Objective: Andexanet alfa is approved for the reversal of life-threatening or uncontrolled bleeding due to factor-Xa inhibitors. Data are limited on outcomes for patients who receive both andexanet alfa and 4-factor prothrombin complex concentrate (4F-PCC). The aim of this case series is to evaluate the safety and efficacy outcomes in patients receiving the two agents in combination. Methods: Electronic medical records of patients who received both 4F-PCC and andexanet alfa for nontraumatic intracranial hemorrhage from January 2019 to March 2022 were retrospectively reviewed.
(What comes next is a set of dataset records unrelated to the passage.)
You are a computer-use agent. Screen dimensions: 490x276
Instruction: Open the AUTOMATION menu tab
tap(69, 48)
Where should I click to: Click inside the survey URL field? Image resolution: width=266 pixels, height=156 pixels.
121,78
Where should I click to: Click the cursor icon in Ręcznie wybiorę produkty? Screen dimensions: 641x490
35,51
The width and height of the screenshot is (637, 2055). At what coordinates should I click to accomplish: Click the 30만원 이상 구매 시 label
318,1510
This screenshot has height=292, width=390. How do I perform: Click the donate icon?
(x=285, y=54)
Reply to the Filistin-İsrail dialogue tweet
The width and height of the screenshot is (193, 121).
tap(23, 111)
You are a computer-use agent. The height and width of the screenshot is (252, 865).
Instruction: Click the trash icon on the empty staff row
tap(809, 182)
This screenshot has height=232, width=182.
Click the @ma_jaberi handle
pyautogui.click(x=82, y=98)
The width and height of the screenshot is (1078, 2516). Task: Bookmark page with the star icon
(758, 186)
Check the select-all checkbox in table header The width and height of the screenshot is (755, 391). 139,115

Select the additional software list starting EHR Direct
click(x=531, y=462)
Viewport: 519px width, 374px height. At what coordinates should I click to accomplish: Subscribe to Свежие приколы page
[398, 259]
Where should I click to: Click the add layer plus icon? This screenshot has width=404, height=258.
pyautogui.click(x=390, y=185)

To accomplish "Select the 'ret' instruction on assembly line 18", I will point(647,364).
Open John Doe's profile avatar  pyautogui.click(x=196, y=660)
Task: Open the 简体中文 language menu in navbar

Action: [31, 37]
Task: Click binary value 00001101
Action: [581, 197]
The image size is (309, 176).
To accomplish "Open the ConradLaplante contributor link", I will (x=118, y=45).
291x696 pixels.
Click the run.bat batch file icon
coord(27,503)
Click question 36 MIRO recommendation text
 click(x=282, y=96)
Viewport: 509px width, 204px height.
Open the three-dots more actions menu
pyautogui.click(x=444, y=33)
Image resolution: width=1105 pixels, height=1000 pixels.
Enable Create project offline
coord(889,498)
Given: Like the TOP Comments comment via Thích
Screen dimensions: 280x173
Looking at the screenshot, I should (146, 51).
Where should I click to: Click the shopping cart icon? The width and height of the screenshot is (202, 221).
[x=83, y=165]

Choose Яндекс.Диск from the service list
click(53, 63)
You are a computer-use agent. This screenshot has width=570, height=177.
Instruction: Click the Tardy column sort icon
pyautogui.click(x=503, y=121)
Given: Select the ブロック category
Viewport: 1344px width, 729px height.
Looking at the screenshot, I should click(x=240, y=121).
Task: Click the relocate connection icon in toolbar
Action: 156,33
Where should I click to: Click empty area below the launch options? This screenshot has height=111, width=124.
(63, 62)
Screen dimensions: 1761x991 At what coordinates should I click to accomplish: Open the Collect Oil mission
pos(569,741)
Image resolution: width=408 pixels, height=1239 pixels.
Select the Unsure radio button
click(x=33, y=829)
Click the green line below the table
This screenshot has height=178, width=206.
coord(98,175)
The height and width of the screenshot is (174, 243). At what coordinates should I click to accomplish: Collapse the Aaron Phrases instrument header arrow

Hemostatic efficacy and complications related to concurrent use of 4F-PCC with andexanet alfa were documented. Results: Nine patients received 4F-PCC and andexanet alfa for reversal of factor Xa inhibitor-associated intracranial bleeding, eight of whom required reversal of apixaban. Of these nine patients, five patients died within 28 days for a 56% incidence of mortality. The average time from 4F-PCC administration to andexanet alfa administration was 3 hours and 9 minutes. Most doses of andexanet alfa were given for concern for bleed expansion after 4F-PCC administration. Hemostatic efficacy based on stability of repeat computed tomography scans post-administration of both agents was found in six patients (66.67%), with a 55.56% n incidence of thromboembolism, including two pulmonary embolisms, two deep vein thromboses, and one renal artery thrombosis. Conclusion: Risks and benefits should be weighed to determine if there is benefit to adding andexanet alfa to 4F-PCC in patients with incomplete hemostasis and life-threatening hemorrhage. The combination of andexanet alfa and 4F-PCC may increase the risk of thrombotic complications without improving mortality.